### Records for the exercise
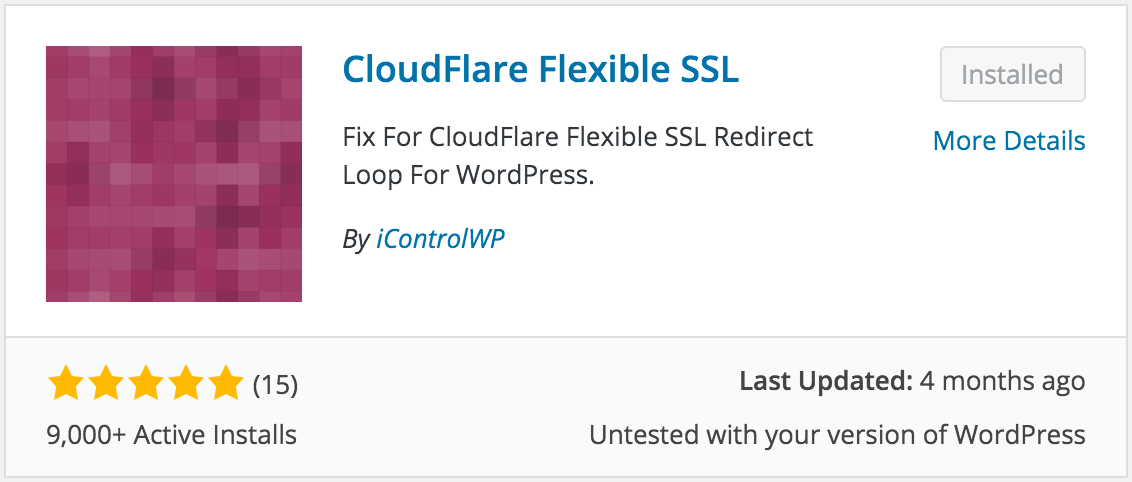This screenshot has height=482, width=1132.
Task: Click the 9,000+ Active Installs text
Action: pyautogui.click(x=172, y=435)
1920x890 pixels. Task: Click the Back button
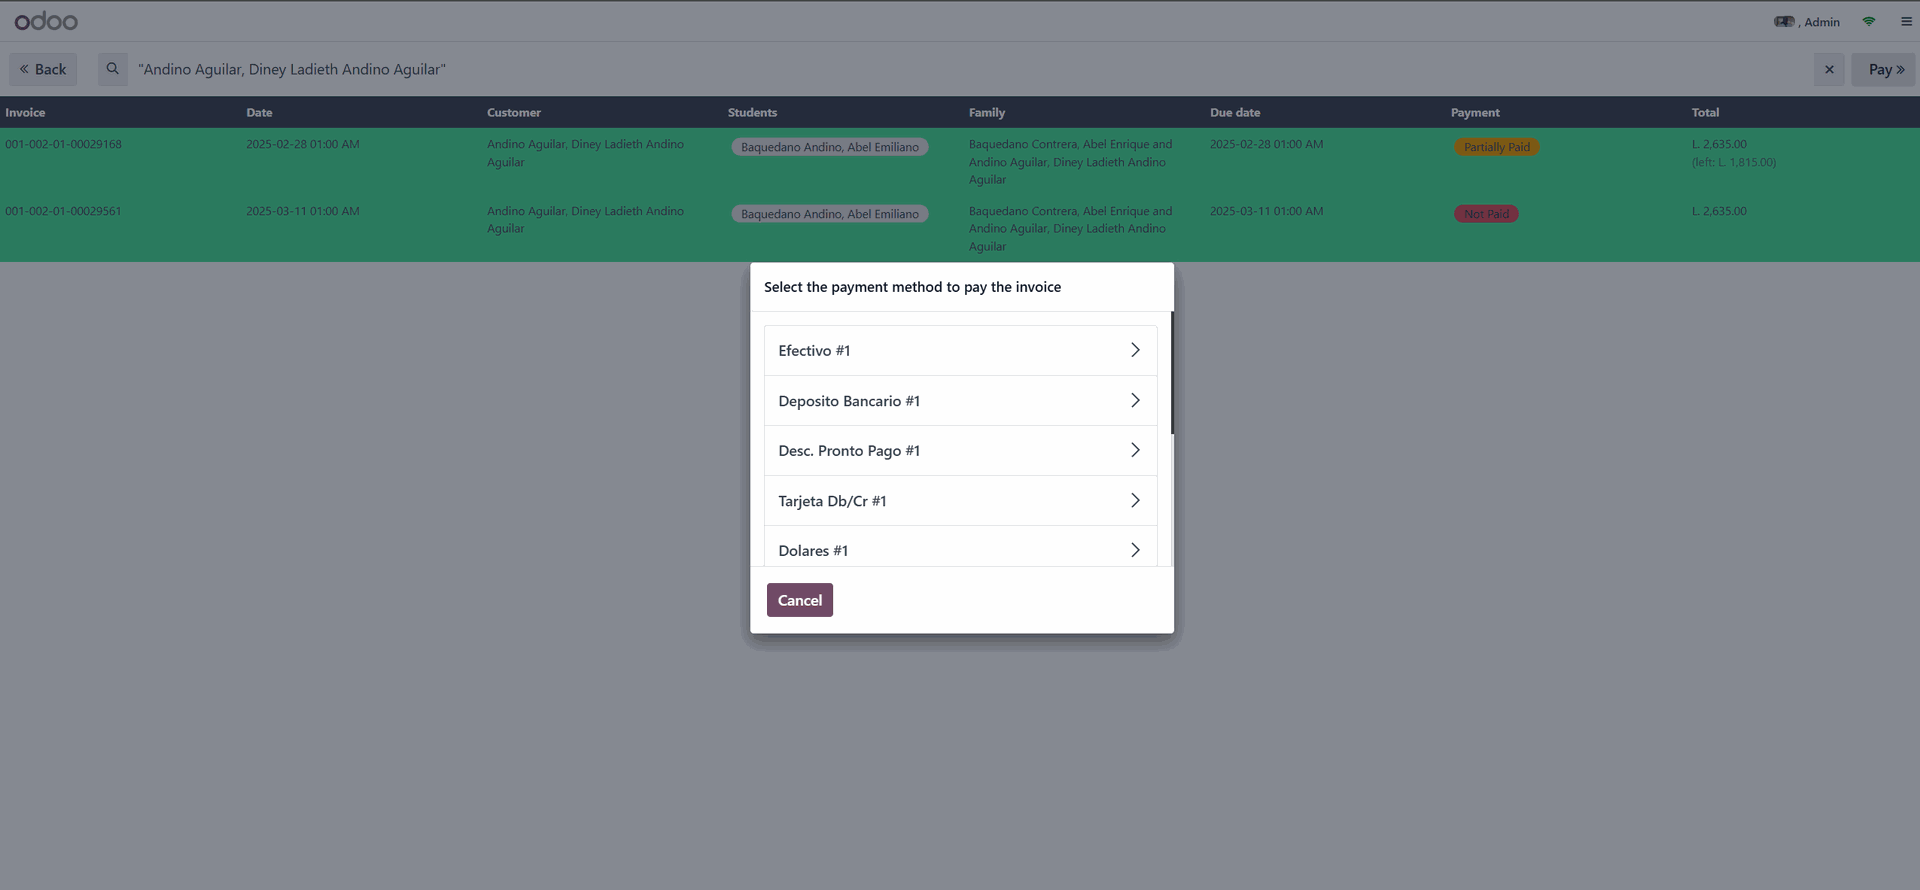[43, 69]
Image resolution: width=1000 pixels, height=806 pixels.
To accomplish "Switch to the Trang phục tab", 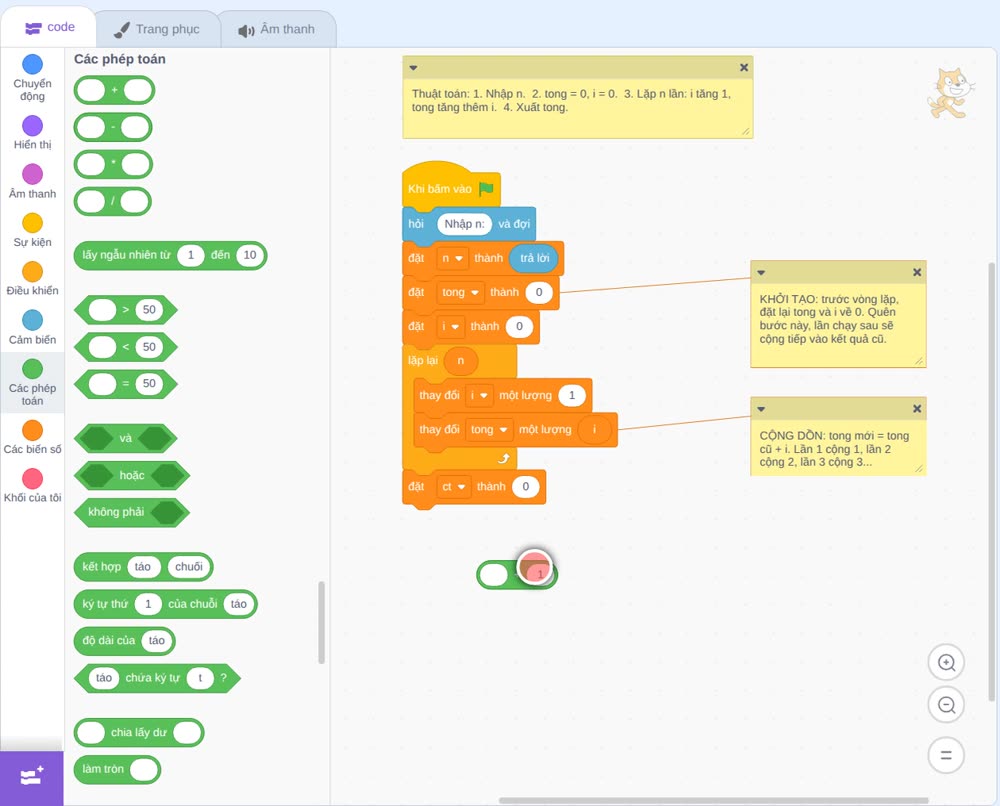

### Your instructions
Reproduce every line of the records above word for word, omitting the pictures.

### Correct answer
This screenshot has height=482, width=1132.
Task: Click the 9,000+ Active Installs text
Action: pyautogui.click(x=172, y=435)
1920x890 pixels. Task: Click the Back button
[43, 69]
Image resolution: width=1000 pixels, height=806 pixels.
To accomplish "Switch to the Trang phục tab", 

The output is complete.